Herman Claesen, BAE Systems’ managing director Future Combat Air System (FCAS), notes that unlike the last such UK demonstrator – the Eurofighter-precursor EAP first flown in 1986 – digital design and model-based system technology means that company and Royal Air Force pilots have already “flown” the future asset.

Tempest model at Farnborough 2022

Source: BillyPix

Supersonic Tempest demonstrator will be flown for first time within five years

“We are already flying this aircraft digitally. We have already conducted 100 flying hours,” Claesen notes.

“The design, development and build of that demonstrator is progressing very well,” he says.

While design details of the Tempest demonstrator – such as the model of engine to be provided by Rolls-Royce – have not been disclosed, Claesen confirms: “It is a low-observable aircraft, and the technology is highly sensitive.”

New Tempest

Source: BAE Systems

BAE Systems’ latest rendering of Tempest looks more similar to F-22 Raptor

“This announcement is an important step in ensuring our technology, our skills and industrial capability are ready for the future,” says Cliff Robson, BAE’s group managing director, air.

Launched at Farnborough’s 2018 show, the manned Tempest fighter also has gained a revised look, which now more closely resembles the Lockheed Martin F-22.

Richard Berthon, director future combat air for the UK Ministry of Defence (MoD), says the demonstrator project has been under way “for a couple of years already”.

Additionally, he reveals: “We are now conducting joint concept analysis with Japan and Italy on a future combat aircraft.

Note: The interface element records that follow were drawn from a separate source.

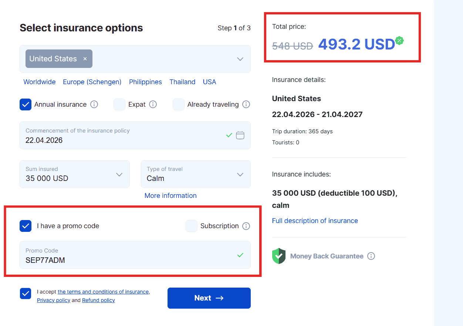The height and width of the screenshot is (326, 463).
Task: Select the Europe (Schengen) quick option
Action: pyautogui.click(x=92, y=82)
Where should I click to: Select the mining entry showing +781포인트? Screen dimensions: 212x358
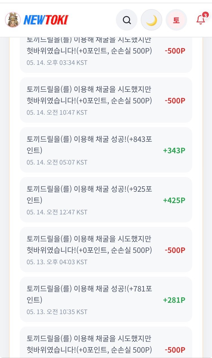click(106, 299)
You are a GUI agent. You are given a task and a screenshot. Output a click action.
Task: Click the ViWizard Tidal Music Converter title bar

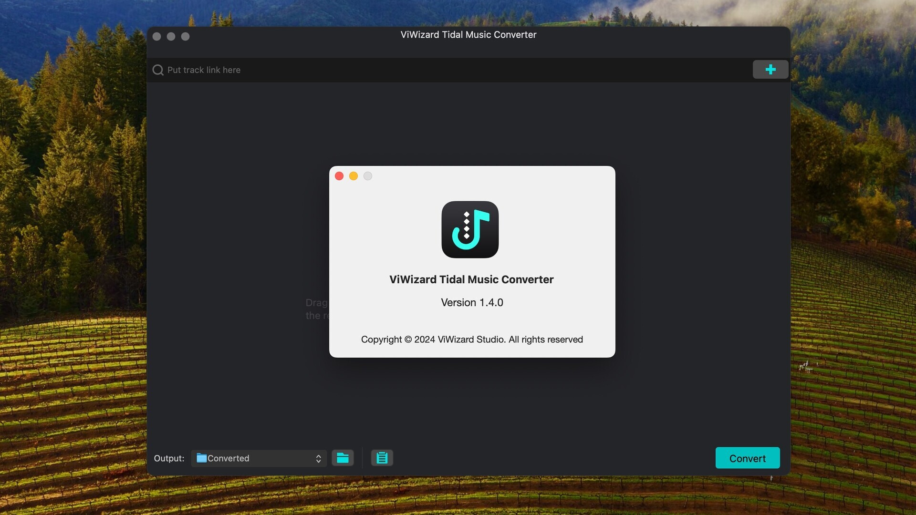click(468, 35)
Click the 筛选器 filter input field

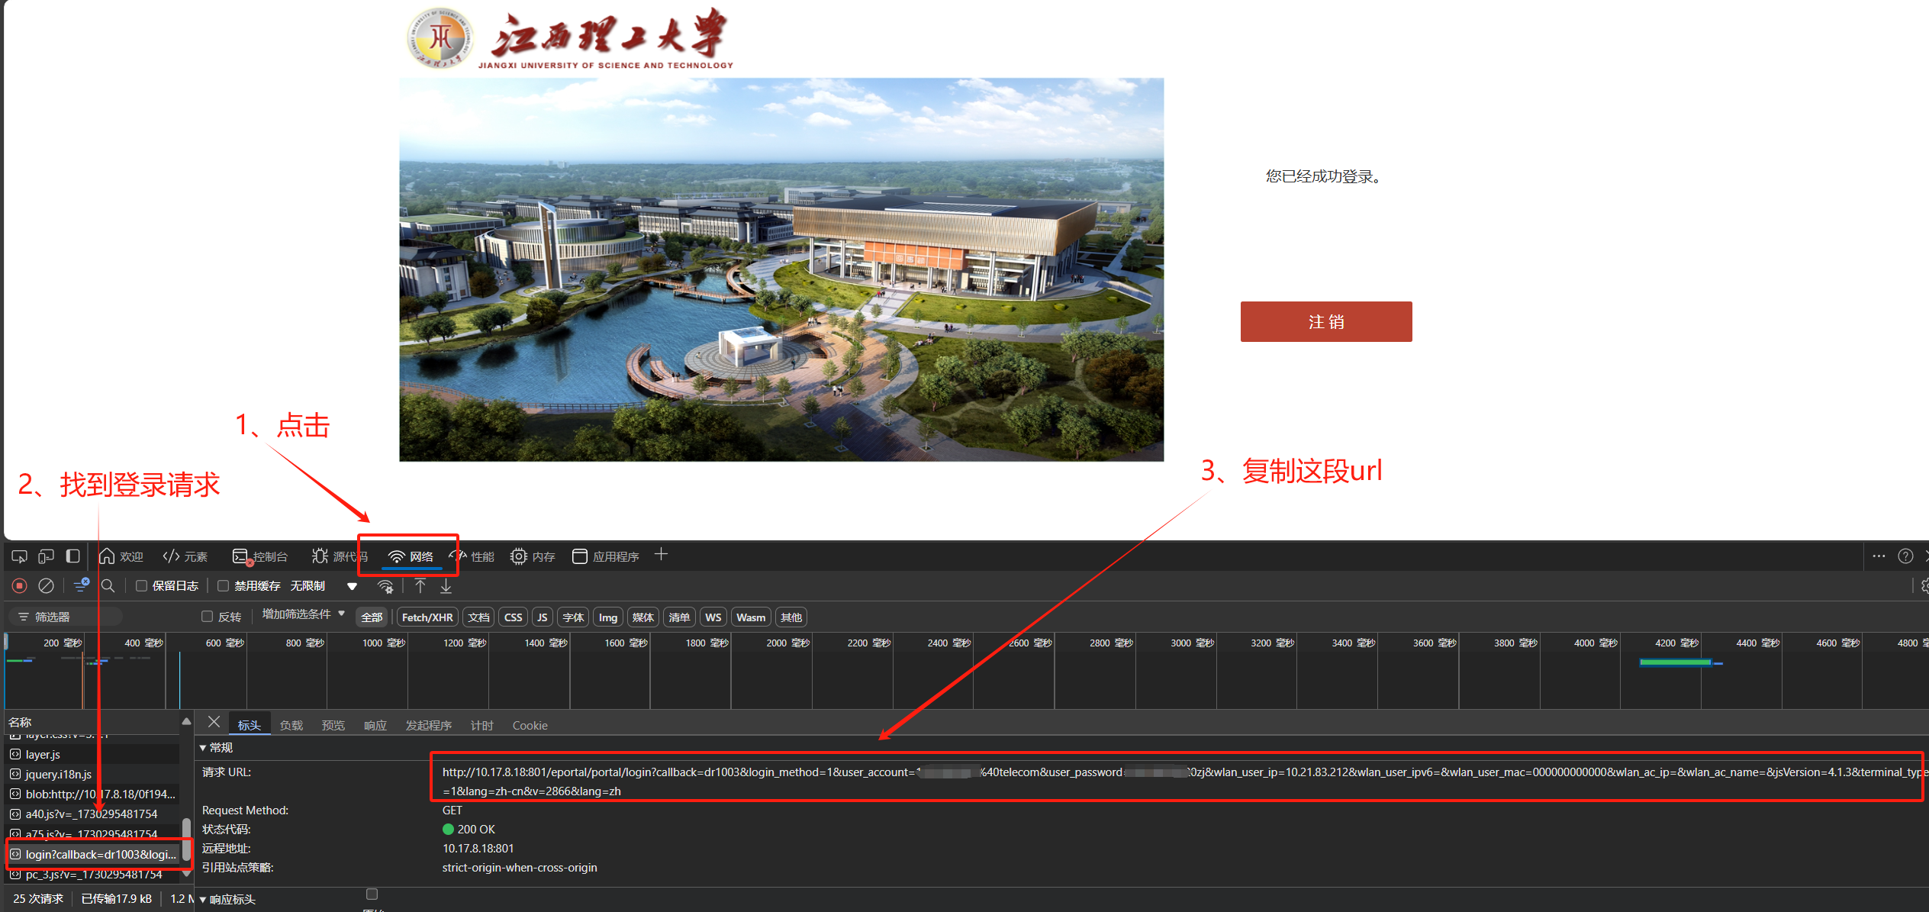coord(66,617)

We are looking at our respective military requirements and potential alignment of our industrial bases, to make decisions later on in the year.

“These are serious countries, with serious ambitions,” Berthon notes.

Sweden – which has also been linked to the FCAS programme since its launch – “remains a very close partner”, but he notes that the nation faces a “radical change in its strategic environment” following Russia’s invasion of Ukraine, and that “NATO accession changes the dynamic for them”.

Team Tempest partners BAE, Leonardo UK, MBDA UK, Rolls-Royce and the MoD also have launched a ‘Generation Tempest’ initiative. Berthon says the recruitment drive is intended to attract “the brightest and best” talent to work on the project, which aims to produce a new manned fighter for operational use from 2035.